With her soft, rounded features and lilting Bengali accent, Chicks had looked and sounded different from other Pakistani women, and Ruth had soon picked up her story. Chicks had come from what was then East Pakistan to work in Lahore and had married a local Punjabi man with whom she had two children. He had treated her brutally and she had, after protracted and humiliating court appearances, finally obtained a divorce. She was stranded in Lahore when, after a bloody revolt, East Pakistan, absurdly separated by a thousand miles of Indian territory, declared its independence and became Bangladesh. Chicks belonged to a culture and race that was despised in the aftermath of the break-up of the two wings of Pakistan. Because of the custody terms of her children she found herself trapped in West Pakistan, a place where she didn’t want to be.
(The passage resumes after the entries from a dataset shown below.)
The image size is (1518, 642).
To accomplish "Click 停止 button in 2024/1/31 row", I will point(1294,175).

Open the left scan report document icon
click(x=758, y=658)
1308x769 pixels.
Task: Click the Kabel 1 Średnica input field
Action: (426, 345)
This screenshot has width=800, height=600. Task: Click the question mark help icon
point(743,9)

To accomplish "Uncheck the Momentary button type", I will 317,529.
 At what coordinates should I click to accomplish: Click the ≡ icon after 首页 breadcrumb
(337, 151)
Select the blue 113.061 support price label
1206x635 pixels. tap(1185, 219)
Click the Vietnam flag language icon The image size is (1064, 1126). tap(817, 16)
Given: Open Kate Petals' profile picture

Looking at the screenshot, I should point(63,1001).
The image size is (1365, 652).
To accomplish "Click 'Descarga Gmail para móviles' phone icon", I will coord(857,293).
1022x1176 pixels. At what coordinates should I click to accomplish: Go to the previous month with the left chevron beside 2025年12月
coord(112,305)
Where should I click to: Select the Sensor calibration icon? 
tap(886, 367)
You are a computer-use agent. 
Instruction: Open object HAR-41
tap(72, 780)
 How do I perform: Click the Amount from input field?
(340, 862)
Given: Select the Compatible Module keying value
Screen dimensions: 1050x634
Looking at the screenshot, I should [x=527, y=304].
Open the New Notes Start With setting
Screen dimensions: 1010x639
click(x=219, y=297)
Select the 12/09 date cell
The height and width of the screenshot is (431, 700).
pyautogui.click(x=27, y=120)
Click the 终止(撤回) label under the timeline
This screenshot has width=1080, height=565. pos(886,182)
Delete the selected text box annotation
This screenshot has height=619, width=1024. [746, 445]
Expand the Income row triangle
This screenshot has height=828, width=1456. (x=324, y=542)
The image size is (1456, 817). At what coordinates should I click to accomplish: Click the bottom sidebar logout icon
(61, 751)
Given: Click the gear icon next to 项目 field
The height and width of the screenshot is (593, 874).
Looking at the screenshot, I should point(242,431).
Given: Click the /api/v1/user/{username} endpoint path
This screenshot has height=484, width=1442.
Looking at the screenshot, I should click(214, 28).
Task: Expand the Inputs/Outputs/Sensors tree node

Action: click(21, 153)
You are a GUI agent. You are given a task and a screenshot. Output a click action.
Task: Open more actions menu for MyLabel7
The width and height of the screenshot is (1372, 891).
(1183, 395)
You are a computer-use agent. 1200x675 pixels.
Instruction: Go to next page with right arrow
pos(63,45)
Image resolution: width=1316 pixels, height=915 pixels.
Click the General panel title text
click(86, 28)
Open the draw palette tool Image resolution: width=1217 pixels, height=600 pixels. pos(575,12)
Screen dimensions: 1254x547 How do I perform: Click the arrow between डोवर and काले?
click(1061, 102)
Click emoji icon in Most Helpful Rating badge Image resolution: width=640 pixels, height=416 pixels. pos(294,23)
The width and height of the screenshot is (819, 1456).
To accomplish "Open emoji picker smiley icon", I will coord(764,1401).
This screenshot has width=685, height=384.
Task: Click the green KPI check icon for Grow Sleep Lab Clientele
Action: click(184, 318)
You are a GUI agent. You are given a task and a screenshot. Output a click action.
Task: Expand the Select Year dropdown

The Americans at once engaged the striking newcomers in conversation and Ruth, relieved, turned to Abdul Abbas to ask him where he lived in America.

He explained that he and his family had settled in a sparsely populated area about an hour’s drive from Albuquerque. The brown hills and rugged terrain of New Mexico reminded them of home.

‘You must miss Afghanistan,’ Ruth said.

The sympathy and kindness in her voice brought tears to his eyes.

He nodded: ‘Yes. Very much.’

To give him time to recover, Ruth told their little group about her visit to Afghanistan and of the hospitality Abdul Abbas and his wife had shown them.

‘You wouldn’t recognize Kabul now,’ the Texan drawled. ‘The Soviet tanks have flattened it. There are very few walls left standing.’

She had guessed as much from the images on TV. ‘Do you go there often?’ she asked Bill.

The Texan shrugged: ‘We’re with the US AID program,’ he answered. Devoid of the animation that had enlivened his features just a moment before, his blank face drew Ruth’s scrutiny. She wondered at the stock answer he had provided and more or less guessed the reason for it: although America was a conduit for the arsenal and hardware procured from all over the world that poured into Afghanistan, the Americans were forbidden on Afghan soil. The Americans did not want to provoke Russian sensibility by showing a too blatant support for the Afghan Mujahedeen. This reserve suited the Pakistan government, who did not want their close alliance with the American military to be known.